■ Description of the task ■
State only how many lines of the records contain the string "every".

■ Record set ■
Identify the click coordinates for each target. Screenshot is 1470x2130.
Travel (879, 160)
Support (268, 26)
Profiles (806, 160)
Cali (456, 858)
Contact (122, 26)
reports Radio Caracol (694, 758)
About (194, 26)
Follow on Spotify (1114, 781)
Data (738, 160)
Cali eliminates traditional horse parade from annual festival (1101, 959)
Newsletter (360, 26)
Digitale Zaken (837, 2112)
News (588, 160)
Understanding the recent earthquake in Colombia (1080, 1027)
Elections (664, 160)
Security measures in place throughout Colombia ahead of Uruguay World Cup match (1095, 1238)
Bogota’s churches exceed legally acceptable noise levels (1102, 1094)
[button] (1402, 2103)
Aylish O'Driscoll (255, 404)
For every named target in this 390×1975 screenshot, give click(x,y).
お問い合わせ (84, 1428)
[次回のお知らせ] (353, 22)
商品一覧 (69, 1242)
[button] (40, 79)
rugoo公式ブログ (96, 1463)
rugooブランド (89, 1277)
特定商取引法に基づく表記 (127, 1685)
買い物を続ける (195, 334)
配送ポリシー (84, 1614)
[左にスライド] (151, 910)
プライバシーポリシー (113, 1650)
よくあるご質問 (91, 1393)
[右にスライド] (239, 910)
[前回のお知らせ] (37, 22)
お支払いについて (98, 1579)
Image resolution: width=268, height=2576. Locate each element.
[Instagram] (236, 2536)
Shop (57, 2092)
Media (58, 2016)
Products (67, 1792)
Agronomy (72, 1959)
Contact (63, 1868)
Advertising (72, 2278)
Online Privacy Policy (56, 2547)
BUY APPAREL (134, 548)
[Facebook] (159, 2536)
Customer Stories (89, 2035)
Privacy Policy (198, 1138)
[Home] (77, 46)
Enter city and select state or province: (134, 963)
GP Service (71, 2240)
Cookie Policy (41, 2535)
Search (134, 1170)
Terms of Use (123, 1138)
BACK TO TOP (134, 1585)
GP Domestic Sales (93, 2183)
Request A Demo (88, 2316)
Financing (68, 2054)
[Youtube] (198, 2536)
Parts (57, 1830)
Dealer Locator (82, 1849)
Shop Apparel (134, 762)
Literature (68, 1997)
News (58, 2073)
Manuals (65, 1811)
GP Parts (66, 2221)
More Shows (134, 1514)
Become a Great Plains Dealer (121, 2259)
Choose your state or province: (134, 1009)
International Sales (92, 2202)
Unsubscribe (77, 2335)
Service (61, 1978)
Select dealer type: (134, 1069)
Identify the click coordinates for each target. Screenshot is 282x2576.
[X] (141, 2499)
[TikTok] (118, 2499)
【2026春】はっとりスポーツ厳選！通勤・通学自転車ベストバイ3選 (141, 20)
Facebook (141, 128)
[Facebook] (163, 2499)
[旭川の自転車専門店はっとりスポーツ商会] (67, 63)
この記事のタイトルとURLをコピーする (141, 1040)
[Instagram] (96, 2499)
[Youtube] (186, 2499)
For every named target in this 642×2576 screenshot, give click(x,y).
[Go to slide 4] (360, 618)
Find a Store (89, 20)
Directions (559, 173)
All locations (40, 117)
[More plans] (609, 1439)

■ Result of the exercise ■
2